Are stocks liquid assets?
Many segments of the stock market, like the market for large-cap stocks, are considered to be highly liquid. This is for a variety of reasons, including:
- High trading volumes
- Relatively tight bid-ask spreads
- Fast trade execution
Among the large-cap universe of stocks are many household names known for high liquidity. Apple (AAPL -1.93%), Tesla (TSLA -2.97%), and Facebook (NASDAQ:FB) are all great examples of highly liquid stocks.
Penny stocks, which are stocks that trade for $5 or less, are known to be relatively illiquid. Penny stocks tend to be thinly traded, have wide bid-ask spreads, and may be slow to sell -- particularly if you're trying to unload a large number of shares.
How to determine a stock's liquidity
Analyzing a stock's liquidity is as much qualitative as it is quantitative. Your main considerations are:
- How narrow is the bid-ask spread?
- What is the average daily trading volume?

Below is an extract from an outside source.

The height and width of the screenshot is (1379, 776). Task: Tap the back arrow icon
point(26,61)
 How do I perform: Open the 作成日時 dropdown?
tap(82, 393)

Using Starbucks (SBUX -1.24%) as an example, at the time of this writing, the bid-ask spread is a penny: $112.46-$112.47. This is an indication that the stock is extremely liquid, and a trade of any reasonable size does not impact the price.
Trading volume of at least 1 million shares daily is considered a sign of market liquidity. Starbucks' average trading volume during the past three months has been just over 6.5 million -- another sign that the market for Starbucks shares is highly liquid. Unless you're trading a sizable number of shares (in the hundreds of thousands), you can consider Starbucks stock to be liquid.